Using predication eliminates a control hazard but introduces a data hazard. There is still a pipeline stall, but it is a cheaper one: you only need to wait for cmov to be resolved and not flush the entire pipeline in case of a mispredict. However, there are many situations when it is more efficient to leave branchy code as it is. This is the case when the cost of computing both branches instead of just one outweighs the penalty for the potential branch mispredictions. In our example, the branchy code wins when the branch can be predicted with a probability of more than ~75%.

This 75% threshold is commonly used by the compilers as a heuristic for determining whether to use the cmov or not. Unfortunately, this probability is usually unknown at the compile-time, so it needs to be provided in one of several ways:

We can use profile-guided optimization which will decide for itself whether to use predication or not.

We can use likeliness attributes and compiler-specific intrinsics to hint at the likeliness of branches: __builtin_expect_with_probability in GCC and __builtin_unpredictable in Clang.

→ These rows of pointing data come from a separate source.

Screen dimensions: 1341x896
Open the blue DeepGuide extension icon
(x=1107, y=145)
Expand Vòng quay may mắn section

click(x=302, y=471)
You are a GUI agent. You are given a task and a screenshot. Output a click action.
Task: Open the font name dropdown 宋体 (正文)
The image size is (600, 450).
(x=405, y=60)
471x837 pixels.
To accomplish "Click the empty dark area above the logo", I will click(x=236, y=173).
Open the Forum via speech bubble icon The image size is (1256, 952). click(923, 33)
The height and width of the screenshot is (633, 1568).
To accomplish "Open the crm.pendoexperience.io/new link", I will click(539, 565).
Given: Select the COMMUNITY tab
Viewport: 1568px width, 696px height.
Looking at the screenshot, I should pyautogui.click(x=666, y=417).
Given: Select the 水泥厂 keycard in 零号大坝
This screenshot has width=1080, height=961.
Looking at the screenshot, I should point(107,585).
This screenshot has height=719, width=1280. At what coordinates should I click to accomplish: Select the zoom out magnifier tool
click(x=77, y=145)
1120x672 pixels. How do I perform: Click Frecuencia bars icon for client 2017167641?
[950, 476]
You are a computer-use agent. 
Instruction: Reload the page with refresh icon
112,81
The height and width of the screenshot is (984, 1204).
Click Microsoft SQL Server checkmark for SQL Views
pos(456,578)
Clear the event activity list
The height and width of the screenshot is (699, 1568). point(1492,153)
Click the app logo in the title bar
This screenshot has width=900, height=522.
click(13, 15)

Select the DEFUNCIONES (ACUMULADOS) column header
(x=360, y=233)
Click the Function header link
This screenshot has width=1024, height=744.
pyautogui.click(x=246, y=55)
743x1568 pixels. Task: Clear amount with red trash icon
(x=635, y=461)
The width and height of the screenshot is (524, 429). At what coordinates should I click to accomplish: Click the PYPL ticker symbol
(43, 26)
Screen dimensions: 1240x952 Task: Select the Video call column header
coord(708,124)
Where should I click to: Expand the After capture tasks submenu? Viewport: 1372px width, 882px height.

We can rewrite branchy code using the ternary operator or various arithmetic tricks, which acts as sort of an implicit contract between programmers and compilers: if the programmer wrote the code this way, then it was probably meant to be branchless.

The “right way” is to use branching hints, but unfortunately, the support for them is lacking. Right now these hints seem to be lost by the time the compiler back-end decides whether a cmov is more beneficial. There is some progress towards making it possible, but currently, there is no good way of forcing the compiler to generate branch-free code, so sometimes the best hope is to just write a small snippet in assembly.

https://en.algorithmica.org/hpc/pipelining/tables/ https://www.agner.org/optimize/instruction_tables.pdf

Instruction Tables 主要是分析每个指令的延迟和吞吐

throughput如果是<1的话(比如1/2)，那么说明这个过程是pipeline的，并且在2个cycles之后可以执行其他指令。如果是>1的话比如(2), 那么也是需要等待2cycles之后执行，但是没有pipeline
如果latency=0的话通常以为这CPU只是在FE上，不会到BE execution engine上
有些指令latency是可变的，并且通常认为数据是在L1 cache上

Some comments:

Because our minds are so used to the cost model where “more” means “worse,” people mostly use reciprocals of throughput instead of throughput.

If a certain instruction is especially frequent, its execution unit could be duplicated to increase its throughput — possibly to even more than one, but not higher than the decode width.

Some instructions have a latency of 0. This means that these instruction are used to control the scheduler and don’t reach the execution stage. They still have non-zero reciprocal throughput because the CPU front-end still needs to process them.

Most instructions are pipelined, and if they have the reciprocal throughput of nn, this usually means that their execution unit can take another instruction after nn cycles (and if it is below 1, this means that there are multiple execution units, all capable of taking another instruction on the next cycle). One notable exception is the integer division: it is either very poorly pipelined or not pipelined at all.

Some instructions have variable latency, depending on not only the size, but also the values of the operands. For memory operations (including fused ones like add), latency is usually specified for the best case (an L1 cache hit).